Go through the records and copy each line where the string "search" occurs.

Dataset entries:
#####
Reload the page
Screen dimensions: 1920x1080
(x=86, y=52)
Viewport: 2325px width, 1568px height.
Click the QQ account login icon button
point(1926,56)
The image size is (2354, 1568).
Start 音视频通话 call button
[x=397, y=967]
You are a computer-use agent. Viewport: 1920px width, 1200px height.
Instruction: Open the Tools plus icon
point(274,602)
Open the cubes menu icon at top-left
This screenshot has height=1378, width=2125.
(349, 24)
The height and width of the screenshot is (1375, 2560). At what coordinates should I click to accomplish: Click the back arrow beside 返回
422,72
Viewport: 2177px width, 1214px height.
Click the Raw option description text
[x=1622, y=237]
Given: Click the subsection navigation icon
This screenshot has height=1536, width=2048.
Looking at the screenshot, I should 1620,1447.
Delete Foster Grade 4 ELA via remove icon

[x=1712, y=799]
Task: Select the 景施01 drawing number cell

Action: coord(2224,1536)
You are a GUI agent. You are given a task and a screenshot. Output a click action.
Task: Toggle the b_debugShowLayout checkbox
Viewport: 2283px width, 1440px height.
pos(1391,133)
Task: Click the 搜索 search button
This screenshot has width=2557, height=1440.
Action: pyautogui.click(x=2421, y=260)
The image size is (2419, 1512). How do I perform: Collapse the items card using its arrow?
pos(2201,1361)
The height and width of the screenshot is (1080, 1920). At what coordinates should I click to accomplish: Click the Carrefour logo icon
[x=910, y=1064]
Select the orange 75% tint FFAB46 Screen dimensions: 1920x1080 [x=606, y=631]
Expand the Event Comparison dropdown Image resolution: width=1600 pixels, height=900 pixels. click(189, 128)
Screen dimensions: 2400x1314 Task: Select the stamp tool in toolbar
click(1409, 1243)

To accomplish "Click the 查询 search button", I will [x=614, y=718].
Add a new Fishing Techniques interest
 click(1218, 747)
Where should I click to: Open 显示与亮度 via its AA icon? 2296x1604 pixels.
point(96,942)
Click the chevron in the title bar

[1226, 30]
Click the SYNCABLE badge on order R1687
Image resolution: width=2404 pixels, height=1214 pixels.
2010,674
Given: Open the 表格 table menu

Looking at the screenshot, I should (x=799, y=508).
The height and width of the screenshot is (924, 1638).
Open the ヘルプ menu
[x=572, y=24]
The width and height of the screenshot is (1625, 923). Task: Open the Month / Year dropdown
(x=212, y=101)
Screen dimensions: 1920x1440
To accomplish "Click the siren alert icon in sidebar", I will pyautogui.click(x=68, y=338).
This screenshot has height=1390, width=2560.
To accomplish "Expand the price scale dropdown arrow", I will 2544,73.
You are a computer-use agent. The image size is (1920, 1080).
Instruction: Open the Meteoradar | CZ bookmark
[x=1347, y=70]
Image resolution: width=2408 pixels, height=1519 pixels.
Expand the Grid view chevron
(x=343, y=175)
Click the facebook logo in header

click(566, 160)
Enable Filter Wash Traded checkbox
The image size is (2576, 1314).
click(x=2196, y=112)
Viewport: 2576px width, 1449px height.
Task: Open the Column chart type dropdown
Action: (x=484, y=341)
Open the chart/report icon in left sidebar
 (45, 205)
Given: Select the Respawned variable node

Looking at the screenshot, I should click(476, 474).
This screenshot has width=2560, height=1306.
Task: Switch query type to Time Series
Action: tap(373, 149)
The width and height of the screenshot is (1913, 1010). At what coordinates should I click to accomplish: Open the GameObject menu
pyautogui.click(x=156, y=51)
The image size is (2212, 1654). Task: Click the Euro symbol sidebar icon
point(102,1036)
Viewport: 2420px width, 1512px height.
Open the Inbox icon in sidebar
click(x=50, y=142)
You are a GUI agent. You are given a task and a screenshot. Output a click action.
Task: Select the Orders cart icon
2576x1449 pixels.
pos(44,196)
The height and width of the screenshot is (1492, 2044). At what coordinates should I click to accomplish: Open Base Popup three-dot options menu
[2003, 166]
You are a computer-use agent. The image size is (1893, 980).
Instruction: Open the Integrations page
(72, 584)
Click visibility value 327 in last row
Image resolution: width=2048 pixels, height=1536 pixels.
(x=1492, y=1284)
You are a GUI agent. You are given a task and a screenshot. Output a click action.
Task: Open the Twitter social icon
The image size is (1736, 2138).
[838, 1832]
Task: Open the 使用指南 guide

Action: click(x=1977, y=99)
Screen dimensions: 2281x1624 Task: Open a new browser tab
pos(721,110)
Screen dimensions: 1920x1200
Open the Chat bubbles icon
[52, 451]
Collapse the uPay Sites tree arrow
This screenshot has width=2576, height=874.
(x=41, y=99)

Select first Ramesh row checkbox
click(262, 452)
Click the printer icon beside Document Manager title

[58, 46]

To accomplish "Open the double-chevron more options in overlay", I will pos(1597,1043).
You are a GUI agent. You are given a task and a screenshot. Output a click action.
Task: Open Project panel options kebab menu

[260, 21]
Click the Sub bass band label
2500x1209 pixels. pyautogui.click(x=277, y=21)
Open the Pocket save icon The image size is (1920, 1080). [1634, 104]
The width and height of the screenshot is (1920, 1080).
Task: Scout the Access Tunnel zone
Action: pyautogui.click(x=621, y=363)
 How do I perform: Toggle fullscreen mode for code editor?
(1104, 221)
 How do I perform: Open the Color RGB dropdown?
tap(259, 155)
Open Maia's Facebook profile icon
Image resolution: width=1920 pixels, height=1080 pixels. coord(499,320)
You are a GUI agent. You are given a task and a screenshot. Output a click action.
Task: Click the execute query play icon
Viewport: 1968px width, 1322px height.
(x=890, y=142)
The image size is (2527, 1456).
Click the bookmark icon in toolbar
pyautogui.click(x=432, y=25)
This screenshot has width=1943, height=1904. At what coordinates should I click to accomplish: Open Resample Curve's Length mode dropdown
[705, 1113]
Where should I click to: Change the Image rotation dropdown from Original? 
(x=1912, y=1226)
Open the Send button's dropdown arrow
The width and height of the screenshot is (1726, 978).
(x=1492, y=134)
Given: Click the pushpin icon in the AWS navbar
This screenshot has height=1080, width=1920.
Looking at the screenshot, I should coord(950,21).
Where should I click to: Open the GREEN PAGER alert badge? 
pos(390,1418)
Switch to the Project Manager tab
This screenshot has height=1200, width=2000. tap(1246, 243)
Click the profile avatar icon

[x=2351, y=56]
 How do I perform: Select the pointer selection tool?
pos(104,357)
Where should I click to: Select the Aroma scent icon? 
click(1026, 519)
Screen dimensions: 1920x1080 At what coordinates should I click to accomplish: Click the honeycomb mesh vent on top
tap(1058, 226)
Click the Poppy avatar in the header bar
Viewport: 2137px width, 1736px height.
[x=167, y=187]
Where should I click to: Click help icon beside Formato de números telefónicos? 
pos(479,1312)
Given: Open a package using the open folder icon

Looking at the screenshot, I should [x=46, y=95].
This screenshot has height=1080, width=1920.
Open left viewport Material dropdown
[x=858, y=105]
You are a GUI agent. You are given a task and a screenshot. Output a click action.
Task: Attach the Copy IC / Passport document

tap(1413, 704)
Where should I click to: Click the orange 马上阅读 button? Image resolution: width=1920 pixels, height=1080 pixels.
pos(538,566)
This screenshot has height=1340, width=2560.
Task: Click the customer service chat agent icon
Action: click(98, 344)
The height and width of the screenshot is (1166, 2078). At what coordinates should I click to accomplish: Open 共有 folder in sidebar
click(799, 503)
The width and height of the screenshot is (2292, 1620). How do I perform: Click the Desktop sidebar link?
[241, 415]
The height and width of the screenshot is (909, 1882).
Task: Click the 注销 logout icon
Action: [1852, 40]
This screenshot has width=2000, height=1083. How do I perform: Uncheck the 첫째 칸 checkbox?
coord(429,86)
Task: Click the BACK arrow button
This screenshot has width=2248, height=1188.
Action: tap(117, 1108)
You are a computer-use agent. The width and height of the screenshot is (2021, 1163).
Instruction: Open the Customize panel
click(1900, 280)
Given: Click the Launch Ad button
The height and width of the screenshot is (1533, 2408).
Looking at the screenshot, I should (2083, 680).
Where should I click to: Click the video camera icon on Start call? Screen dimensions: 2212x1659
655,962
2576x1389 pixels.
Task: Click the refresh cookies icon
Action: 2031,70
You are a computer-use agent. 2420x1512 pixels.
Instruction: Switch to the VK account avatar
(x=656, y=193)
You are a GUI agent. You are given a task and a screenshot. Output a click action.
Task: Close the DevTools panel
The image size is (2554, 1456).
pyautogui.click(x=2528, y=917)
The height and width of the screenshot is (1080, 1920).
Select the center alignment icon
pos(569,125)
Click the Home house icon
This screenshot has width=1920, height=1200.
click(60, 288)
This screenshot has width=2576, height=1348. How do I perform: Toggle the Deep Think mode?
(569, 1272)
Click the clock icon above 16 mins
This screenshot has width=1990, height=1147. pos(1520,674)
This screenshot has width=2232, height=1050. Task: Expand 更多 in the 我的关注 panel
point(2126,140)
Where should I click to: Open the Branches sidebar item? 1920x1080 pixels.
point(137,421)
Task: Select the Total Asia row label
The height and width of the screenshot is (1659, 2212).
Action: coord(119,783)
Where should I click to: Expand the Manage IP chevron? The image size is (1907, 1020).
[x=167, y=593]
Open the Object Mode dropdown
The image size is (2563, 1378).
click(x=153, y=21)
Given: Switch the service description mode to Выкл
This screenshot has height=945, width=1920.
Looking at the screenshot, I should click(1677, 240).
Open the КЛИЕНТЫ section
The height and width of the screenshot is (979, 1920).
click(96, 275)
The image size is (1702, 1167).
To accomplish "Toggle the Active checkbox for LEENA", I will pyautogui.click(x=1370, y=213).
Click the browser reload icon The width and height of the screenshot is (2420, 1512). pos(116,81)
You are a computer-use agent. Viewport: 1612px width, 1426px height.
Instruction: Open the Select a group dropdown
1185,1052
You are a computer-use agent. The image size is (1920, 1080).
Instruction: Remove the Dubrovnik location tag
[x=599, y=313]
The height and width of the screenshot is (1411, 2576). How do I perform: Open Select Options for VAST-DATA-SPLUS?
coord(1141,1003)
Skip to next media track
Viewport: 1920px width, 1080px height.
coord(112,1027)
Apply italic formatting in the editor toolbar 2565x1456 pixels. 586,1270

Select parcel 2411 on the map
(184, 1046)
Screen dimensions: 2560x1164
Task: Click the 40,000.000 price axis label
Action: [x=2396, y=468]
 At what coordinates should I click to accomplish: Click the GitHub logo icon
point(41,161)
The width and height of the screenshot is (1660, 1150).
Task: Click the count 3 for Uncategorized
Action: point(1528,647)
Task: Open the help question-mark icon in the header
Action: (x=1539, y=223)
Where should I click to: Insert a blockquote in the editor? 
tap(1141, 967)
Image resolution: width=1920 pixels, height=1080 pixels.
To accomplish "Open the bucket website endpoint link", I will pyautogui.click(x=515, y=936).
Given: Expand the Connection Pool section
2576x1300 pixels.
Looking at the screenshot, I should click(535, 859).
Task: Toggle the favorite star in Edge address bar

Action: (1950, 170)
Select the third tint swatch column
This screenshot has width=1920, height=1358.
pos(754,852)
#####
» **TASK OUTPUT**
Task: Click the 搜索 search button
To accomplish "Click the 查询 search button", I will [x=614, y=718].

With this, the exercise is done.